En effet, si la Bibliothèque nationale de France ne semble pas posséder ses tables de logarithmes, elle possède ses livres d’arithmétique. La preuve:

Ces éditions de 1874, disponibles sur Gallica, ici et ,  ont été suivies de rééditions, jusqu’en 1889 (si j’en crois le même catalogue). En 1874, nous l’avons vu, l’auteur était mort, et c’est un de ses collègues, M. Fitremann, qui s’est occupé de cette édition, qui était la troisième, comme l’annonce l’éditeur au début d’un des livres.

Mais que fait donc Eugène André, professeur de mathématiques, sur ce site? Mort pendant la Semaine sanglante, certes, mais, dit son acte de décès, mort à son domicile?

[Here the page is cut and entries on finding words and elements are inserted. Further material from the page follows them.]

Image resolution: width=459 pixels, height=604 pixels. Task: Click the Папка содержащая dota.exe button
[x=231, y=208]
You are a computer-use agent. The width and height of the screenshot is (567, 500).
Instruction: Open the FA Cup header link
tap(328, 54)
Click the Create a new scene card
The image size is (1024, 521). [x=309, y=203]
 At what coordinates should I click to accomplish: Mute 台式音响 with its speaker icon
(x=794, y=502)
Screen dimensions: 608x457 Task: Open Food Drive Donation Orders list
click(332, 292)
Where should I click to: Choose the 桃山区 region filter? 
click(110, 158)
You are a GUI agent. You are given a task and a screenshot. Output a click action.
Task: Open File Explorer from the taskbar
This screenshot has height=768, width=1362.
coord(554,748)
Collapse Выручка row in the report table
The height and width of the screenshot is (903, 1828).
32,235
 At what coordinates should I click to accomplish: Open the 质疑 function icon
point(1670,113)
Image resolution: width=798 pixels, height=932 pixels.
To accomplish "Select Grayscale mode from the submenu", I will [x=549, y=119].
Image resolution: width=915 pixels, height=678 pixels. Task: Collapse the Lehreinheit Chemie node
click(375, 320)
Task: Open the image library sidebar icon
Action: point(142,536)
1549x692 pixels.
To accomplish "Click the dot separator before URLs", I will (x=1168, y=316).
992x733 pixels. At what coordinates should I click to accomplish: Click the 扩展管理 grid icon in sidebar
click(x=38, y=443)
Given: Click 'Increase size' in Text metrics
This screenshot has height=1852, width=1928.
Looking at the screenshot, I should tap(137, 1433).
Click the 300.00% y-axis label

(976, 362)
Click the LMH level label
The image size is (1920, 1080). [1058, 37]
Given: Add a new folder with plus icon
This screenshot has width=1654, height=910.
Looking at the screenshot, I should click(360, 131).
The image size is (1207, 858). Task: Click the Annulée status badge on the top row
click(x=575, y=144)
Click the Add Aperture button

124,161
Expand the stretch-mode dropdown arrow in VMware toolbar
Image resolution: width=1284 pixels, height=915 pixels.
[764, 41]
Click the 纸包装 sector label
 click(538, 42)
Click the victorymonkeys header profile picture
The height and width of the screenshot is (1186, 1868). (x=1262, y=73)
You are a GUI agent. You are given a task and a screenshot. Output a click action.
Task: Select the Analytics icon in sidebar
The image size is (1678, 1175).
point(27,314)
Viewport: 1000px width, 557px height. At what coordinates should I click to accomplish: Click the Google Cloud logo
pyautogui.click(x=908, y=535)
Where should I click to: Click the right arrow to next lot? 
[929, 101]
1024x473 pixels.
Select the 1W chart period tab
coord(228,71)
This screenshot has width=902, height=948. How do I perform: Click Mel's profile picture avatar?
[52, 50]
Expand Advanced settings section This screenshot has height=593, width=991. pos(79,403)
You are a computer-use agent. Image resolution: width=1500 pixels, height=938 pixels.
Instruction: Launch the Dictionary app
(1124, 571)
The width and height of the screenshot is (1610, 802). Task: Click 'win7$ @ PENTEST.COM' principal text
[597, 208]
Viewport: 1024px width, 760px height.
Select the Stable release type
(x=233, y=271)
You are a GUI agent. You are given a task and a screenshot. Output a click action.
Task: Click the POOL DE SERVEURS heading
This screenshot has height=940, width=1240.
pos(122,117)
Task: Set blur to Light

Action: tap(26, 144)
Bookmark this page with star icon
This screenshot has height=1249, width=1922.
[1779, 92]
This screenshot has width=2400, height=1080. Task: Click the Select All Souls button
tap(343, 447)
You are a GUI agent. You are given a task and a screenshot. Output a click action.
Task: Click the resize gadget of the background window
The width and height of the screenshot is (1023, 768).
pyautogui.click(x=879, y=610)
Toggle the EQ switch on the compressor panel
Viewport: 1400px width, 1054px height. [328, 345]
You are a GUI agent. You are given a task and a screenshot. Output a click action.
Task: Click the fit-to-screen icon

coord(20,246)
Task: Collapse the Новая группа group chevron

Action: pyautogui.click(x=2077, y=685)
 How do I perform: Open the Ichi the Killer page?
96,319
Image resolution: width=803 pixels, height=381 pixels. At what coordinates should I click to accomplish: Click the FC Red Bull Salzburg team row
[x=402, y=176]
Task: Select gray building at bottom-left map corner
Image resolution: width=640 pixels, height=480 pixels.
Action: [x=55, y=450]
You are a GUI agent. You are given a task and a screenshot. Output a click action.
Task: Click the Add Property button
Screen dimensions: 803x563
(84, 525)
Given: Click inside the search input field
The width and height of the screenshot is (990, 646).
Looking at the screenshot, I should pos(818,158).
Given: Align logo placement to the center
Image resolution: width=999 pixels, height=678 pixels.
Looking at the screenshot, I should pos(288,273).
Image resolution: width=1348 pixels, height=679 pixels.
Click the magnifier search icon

C’est qu’Eugène André avait des opinions politiques. Retour aux notes biographiques:

Il détestait l’empire, et fut condamné pour le complot de l’Opéra-Comique. Après le 18 mars, il refusa la direction de l’enseignement primaire à l’Hôtel-de-Ville et consentit seulement à diriger une école communale. Il était, sous le premier siège, dans un bataillon de marche : pendant la Commune, il ne fît aucun service.

Le voici dans le Journal Officiel du 29 avril:

Considérant qu’il est nécessaire d’organiser, dans le plus bref délai, l’enseignement primaire et professionnel sur un modèle uniforme dans les divers arrondissements de Paris;

Considérant qu’il est urgent de hâter partout où elle n’est pas encore effectuée la transformation de l’enseignement religieux en enseignement laïque;

Afin d’aider dans ce travail la commission de l’enseignement,

Le délégué de la Commune à l’enseignement

ARRÊTE

1° Une commission est instituée sous le nom de commission de l’organisation de l’enseignement;

2° Elle est composée des citoyens André, Dacosta, Manier, Rama, Sanglier.

Paris, le 28 avril 1871.

E. VAILLANT

Et le revoici, une semaine plus tard, le 7 mai, toujours dans le JO.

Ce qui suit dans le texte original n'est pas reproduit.